Pricing for Profit: The Math Behind Your Margins
- Bear CPA Solutions

- Apr 22
- 2 min read
One of the most common mistakes we see in small business is "Competitive Pricing." An owner looks at what the person down the street is charging, knocks five dollars off the price to be "competitive," and then wonders why they can’t afford to pay themselves at the end of the month.

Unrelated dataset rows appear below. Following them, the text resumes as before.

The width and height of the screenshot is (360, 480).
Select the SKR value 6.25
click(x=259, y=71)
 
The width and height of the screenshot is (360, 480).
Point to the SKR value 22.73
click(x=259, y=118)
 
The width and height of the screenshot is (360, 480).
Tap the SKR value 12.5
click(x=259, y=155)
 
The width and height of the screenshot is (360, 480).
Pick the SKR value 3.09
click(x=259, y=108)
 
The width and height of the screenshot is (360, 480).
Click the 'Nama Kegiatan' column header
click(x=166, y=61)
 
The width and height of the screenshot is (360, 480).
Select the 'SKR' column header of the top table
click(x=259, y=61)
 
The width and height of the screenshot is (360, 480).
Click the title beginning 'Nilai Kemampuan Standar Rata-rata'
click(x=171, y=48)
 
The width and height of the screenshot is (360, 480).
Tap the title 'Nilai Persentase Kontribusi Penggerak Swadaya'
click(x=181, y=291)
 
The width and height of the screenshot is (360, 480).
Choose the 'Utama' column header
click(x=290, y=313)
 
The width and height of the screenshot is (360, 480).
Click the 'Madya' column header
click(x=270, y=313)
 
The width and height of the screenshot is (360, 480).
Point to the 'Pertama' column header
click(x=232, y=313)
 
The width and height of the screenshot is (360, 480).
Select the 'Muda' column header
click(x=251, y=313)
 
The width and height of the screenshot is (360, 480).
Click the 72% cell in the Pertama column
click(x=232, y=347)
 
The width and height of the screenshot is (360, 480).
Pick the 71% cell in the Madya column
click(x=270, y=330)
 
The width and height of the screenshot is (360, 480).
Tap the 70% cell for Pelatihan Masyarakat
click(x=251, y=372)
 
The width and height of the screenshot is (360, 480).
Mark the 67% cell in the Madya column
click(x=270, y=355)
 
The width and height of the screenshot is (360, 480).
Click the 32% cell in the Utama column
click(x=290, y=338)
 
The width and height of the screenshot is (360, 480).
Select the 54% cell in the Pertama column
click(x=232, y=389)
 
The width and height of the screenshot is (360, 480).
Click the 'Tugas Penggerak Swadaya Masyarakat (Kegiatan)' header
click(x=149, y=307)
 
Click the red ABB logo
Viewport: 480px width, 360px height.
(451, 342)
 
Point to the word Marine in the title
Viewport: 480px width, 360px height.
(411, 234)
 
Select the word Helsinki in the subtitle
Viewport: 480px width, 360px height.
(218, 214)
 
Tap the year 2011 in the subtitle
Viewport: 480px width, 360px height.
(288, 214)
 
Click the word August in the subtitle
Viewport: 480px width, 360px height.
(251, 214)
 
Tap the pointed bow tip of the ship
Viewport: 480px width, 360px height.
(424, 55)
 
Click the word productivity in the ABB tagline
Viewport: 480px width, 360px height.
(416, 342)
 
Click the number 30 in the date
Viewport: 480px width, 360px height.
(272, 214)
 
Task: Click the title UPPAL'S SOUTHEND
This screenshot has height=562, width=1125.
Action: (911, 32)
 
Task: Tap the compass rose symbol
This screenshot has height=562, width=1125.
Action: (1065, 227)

The hard truth? Your competitor might be goings broke, and if you follow their pricing, you’ll go broke right along with them. At Bear CPA, we teach our clients that your price shouldn't be set by the market alone—it must be rooted in the specific "math" of your business.
The Foundation: Understanding COGS vs. OpEx
To price correctly, you must first separate your costs into two buckets:
COGS (Cost of Goods Sold): The direct costs of delivering your service. This includes materials, sub-contractors, and the hourly labor for the "doers" in your business.
OpEx (Operating Expenses): Your "overhead." Rent, software, insurance, marketing, and your own salary as the owner.
The "Markup" Trap
Many owners use a simple markup: "It costs me $\$100$ to do this job, so I’ll charge $\$130$." That sounds like a 30% profit, right? Wrong.
That is a 30% markup, but it is only a 23% margin. When you factor in your 30% overhead and taxes, you are actually losing money on every sale.
The Correct Formula: Pricing for Profit Margin
To find your ideal price, you need to decide on a Desired Gross Margin %. This is the percentage of every dollar that stays in the business after the direct work is done to pay for your overhead and profit.
The formula is:
$$Price = \frac{Cost of Goods Sold (COGS)}{1 - Desired Margin \%}$$
Example: If your COGS is $\$100$ and you want a healthy 40% margin to ensure your overhead is covered:
$1 - 0.40 = 0.60$
$\$100 / 0.60 = \$166.67$
In this scenario, you must charge $\$166.67$ to achieve a 40% margin. Charging $\$140$ (a 40% markup) would leave you struggling to cover your rent.

The Value of a Fractional CFO in Pricing
Pricing isn't just a math problem; it’s a positioning strategy. As your Fractional CFO, we help you:
Analyze Unit Economics: Are some of your products "losers" that are being subsidized by your "winners"?
Calculate Your "Breakeven" Point: Exactly how many units do you need to sell at a specific price to cover your fixed costs?
Scenario Modeling: What happens to your bottom line if you raise prices by 5% but lose 2% of your customers? (Spoiler: You almost always come out ahead).
Stop guessing and start pricing with confidence. When your prices are rooted in data, your business becomes a machine that generates predictable wealth.